Post-Deployment Testing

After you have deployed the AI model for the testing process, you can include post-deployment testing with monitoring for data, thrift, concept drift, and prediction stability.

Best Practices for ML Model Validation

Source: markovml.com

Finally, we would suggest you to incorporate the following practices while you are implementing ML model verification processes within your application testing workflow. While creating these practices, we ensured that we are covering all the possible use cases and Improvement aspects that you can implement in this step:

  • We would suggest you to establish a validation strategy at the earlier phases of the development cycle. To implement this process, you can add machine learning testing and validation in the ML development life cycle right from the start.
  • It is a very wise decision to automate the repetitive test cases. This will not only save a lot of testing time but will also improve the overall accuracy of the testing cycle. To perform this step, you can add continuous integration and continuous deployment tools like GitHub Actions or Jenkins, which will, in turn, automate the testing during the model updating process.
  • It is equally important to perform cross-platform validation of the machine learning workflow. To use this step, you can rely on tools like Bootstrapping and K Fold, which can reduce overfitting and ensure stability of the entire architecture.
  • We strongly recommend you to track the model versioning right from the ideation and training process all the way to the test execution step. You can use MLflow or DVC to track the model versions and all the related artifacts. This step would be equally important to ensure the stability and intercompatibility of all the included architectures and elements.
  • While you are using AI tools for developers, it is important to start investing in AI real device testing platforms like LambdaTest, which can help you run real device test cases through remote servers. To explain more, LambdaTest is an AI-native test orchestration and execution platform that lets you perform manual and automation testing at scale with over 3000+ browsers, OS combinations, and 5000+ real devices.
  • While you are verifying the stability and proper functioning of your ML models, you should also test them for bias and fairness. During this process, it is a good idea to include demographic or sensitive attributes to further strengthen the accuracy of these validation steps.
  • We would strongly advise you to implement continuous monitoring for data and concept drift. If you want to achieve this step, you can easily use tools like Evidently or Wild Labs, which will continuously monitor the functioning of the ML model-based test cases.
  • Finally, it will be a great Idea to involve domain experts in the test execution and validation steps. You can include humans in the loop, especially in healthcare, finance, or legal domains to justify all the decisions and actions taken by the machine learning and artificial intelligence models. This will be an extra step towards maintaining the proper authority and integrity of your system.
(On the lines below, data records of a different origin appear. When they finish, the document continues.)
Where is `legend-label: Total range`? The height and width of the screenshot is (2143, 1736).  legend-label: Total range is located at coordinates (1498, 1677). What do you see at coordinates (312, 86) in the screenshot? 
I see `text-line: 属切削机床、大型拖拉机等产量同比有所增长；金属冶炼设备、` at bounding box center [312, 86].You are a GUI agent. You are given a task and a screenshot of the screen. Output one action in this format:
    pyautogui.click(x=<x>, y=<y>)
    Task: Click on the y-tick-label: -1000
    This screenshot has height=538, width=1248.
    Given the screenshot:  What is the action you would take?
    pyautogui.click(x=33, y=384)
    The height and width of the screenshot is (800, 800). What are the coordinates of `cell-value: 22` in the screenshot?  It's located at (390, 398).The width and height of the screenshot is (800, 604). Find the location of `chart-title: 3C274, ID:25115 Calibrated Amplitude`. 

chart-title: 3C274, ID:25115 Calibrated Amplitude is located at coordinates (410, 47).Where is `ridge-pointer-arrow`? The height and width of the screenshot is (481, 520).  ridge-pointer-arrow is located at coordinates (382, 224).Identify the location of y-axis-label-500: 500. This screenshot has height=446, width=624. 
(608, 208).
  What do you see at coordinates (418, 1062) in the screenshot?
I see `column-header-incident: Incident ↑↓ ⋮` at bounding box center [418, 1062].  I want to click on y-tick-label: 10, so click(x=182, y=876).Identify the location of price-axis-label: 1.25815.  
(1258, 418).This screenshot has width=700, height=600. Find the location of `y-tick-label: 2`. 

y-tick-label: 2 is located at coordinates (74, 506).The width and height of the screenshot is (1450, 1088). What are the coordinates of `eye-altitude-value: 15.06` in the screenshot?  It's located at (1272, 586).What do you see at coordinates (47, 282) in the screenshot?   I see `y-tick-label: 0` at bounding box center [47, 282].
Apart from these best practices, you should also understand that there will be certain strategies which need to be customized depending on your own requirements. To properly perform this process, you should have a clear idea about your requirements and the target for the application that you are working on.

Source: medium.com

The Bottom Line

Based on all the areas that we discussed in this article, you can easily come to the conclusion that testing ML models is much more important than just going to the surface level and checking the accuracy of the workflow. You should also implement all the strategies and best practices that we have given in this article.

It is also equally important to start understanding that performing test cases is not the final checkpoint, but instead it is an ongoing process to ensure that the artificial intelligence model serves humanity reliably, safely, and fairly.

Apart from these practices, you should also constantly update yourself regarding all the upcoming trends and innovations in the segment of artificial intelligence and testing AI components. This will be a very important approach to not only upgrade your skills, but also create a positive reputation for the brand you’re working with.